→ TASK A: Rewrite the listing from the line containing "Expand the 30 (GTST) department node" through the line containing "click(x=37, y=761)", replacing "Screen dimensions" with "Screen size" and leaving everything else unchanged. Omit the pictures.
····················
It’s cruel timing. Months go by without fresh local fruit, and then, it seems, everything comes in at once.
Strawberries, rhubarb, apricots, cherries, blueberries – all beautiful and tempting. Even early peaches are hitting grocery bins and farmers markets.
But the local cherry season will be short this year, thanks to the weird spring weather patterns, and apricot season always seems to come and go quickly.
Here are some desserts that make the most of this bounty while it lasts. Feel free to experiment with different fruits, such as cherries in the mini pies or blueberries in the upside-down cake.
Sign Up and Save
Get six months of free digital access to The Sacramento Bee
Cherry berry cobbler
Prep time: 15 minutes
Total time: 1 hour
You can use any combination of berries and cherries in this recipe. Adapted from www.bonappetit.com and tested by Susan M. Selasky for the Free Press Test Kitchen.
····················
→ TASK B: List every specific length of time stated in the fruit desserts article.

(Records about locating elements on screens)
····················
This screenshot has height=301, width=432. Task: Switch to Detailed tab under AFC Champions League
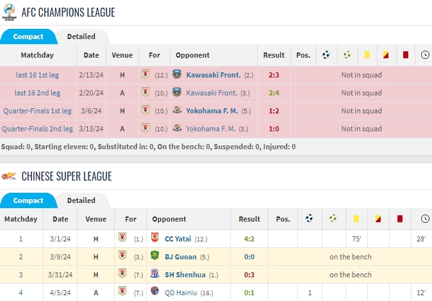[x=81, y=37]
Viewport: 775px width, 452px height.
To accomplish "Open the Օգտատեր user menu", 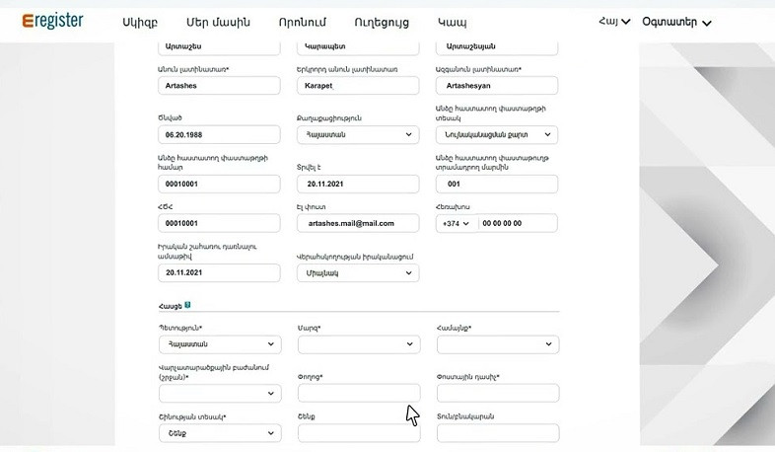I will (676, 22).
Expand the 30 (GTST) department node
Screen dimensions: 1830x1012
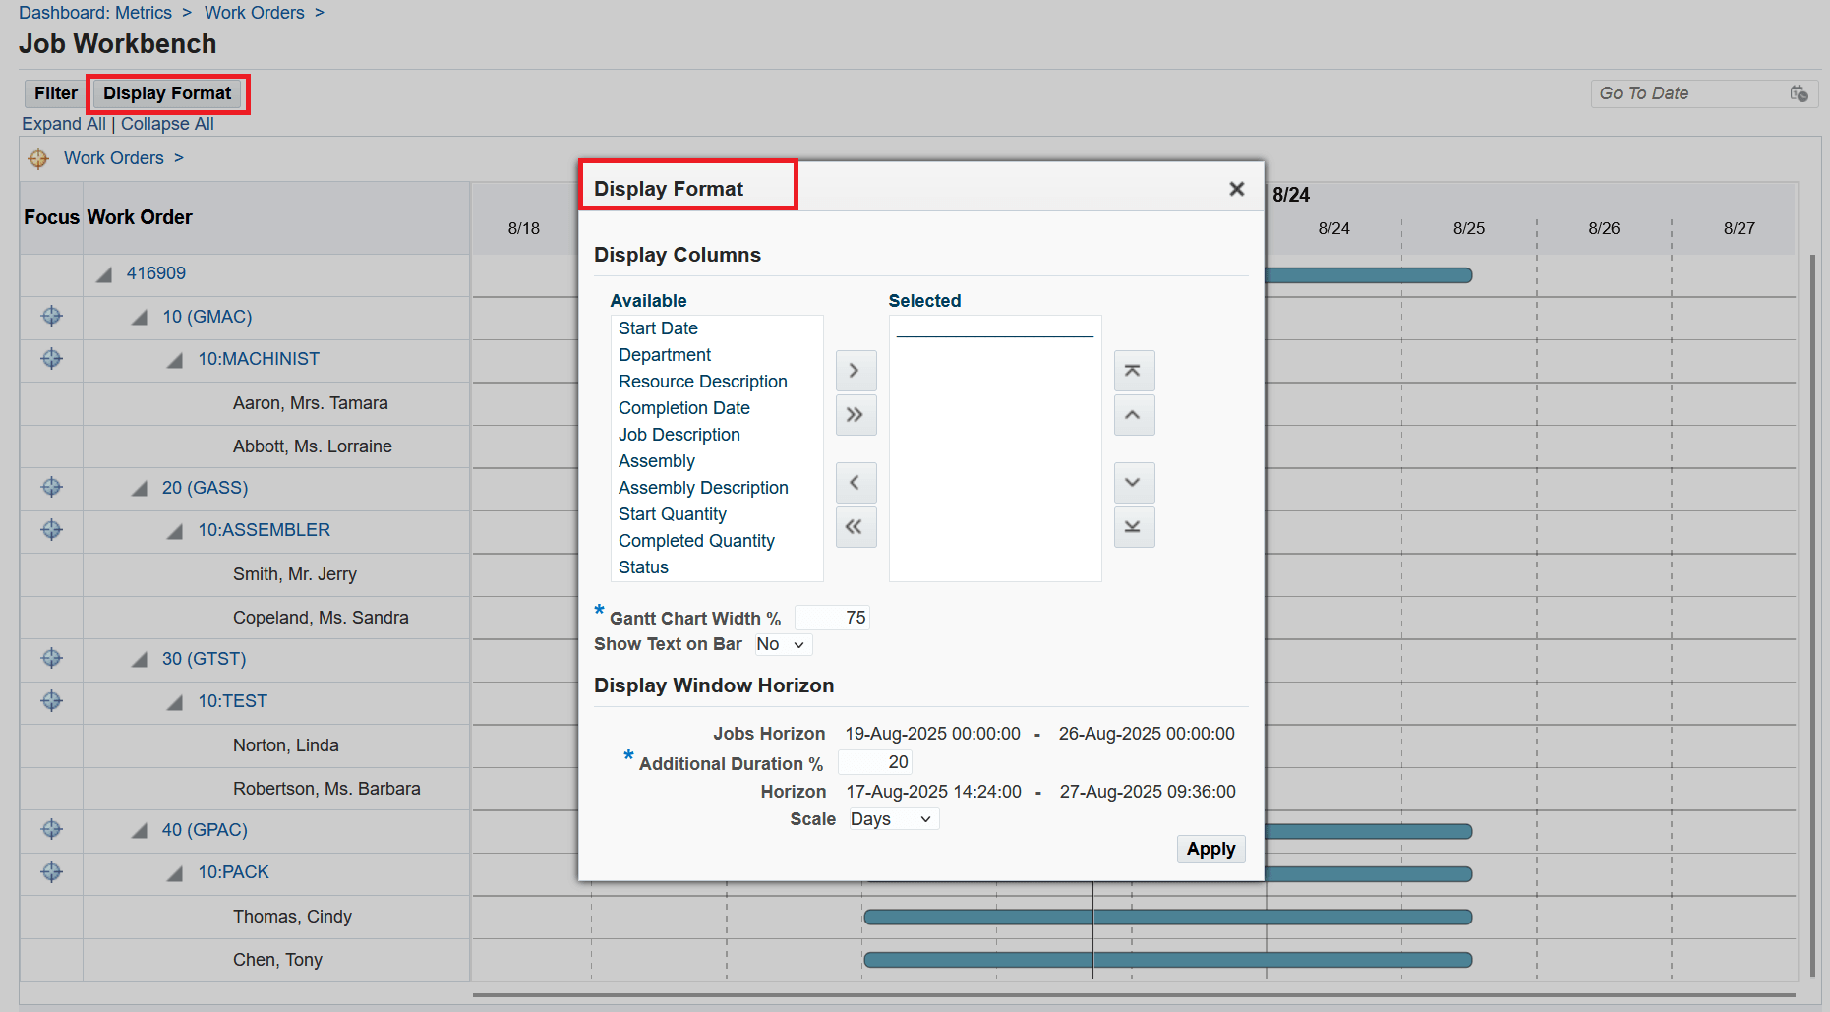pyautogui.click(x=139, y=659)
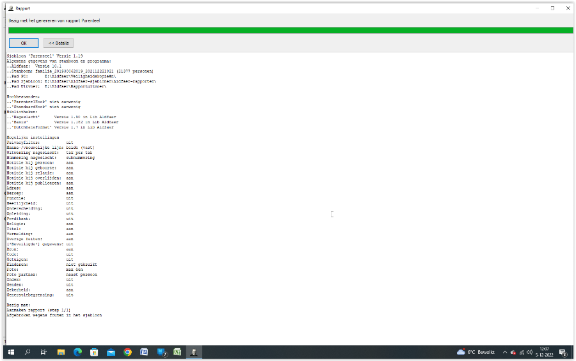
Task: Open the Windows Start menu
Action: point(11,352)
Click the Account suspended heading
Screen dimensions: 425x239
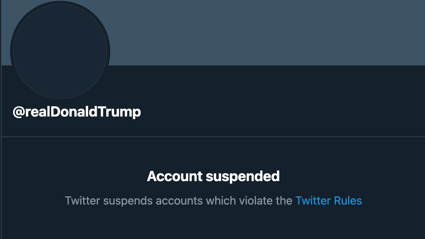(x=213, y=176)
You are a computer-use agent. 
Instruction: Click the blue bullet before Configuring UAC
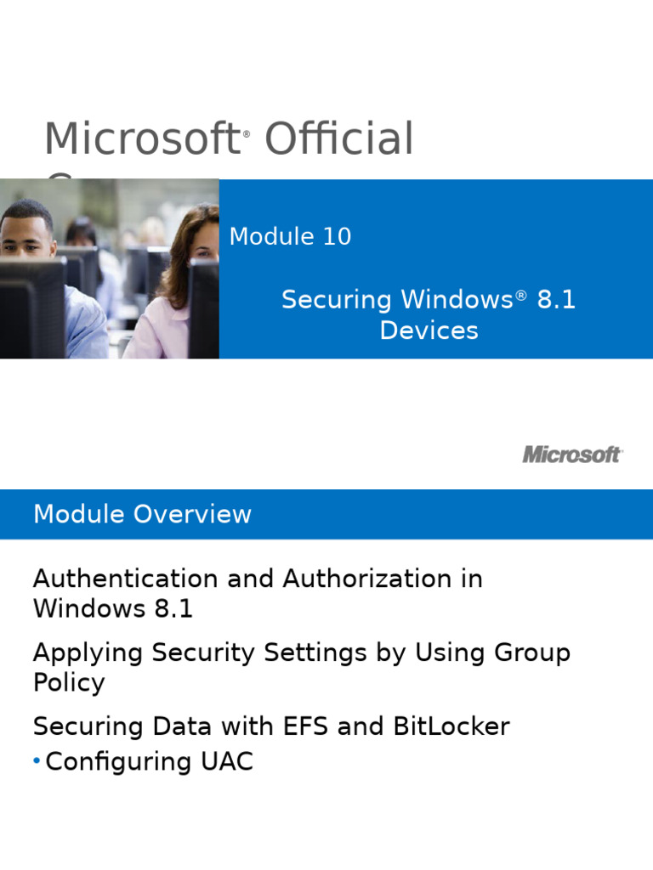click(x=37, y=761)
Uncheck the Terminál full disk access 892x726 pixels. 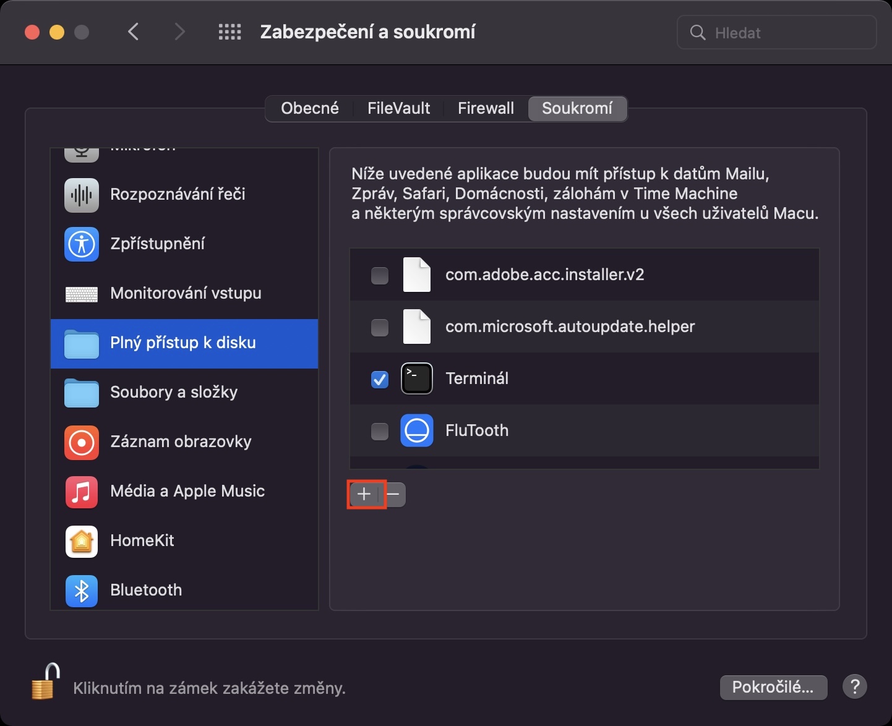(x=380, y=379)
····················
→ WRITTEN SOLUTION A:
Expand the 30 (GTST) department node
Screen size: 1830x1012
pyautogui.click(x=139, y=659)
Task: Open the Windows Start menu
Action: point(11,352)
Click the Account suspended heading
Screen size: 425x239
(x=213, y=176)
You are a computer-use agent. 
Instruction: Click the blue bullet before Configuring UAC
click(x=37, y=761)

→ WRITTEN SOLUTION B:
- six months
- 15 minutes
- 1 hour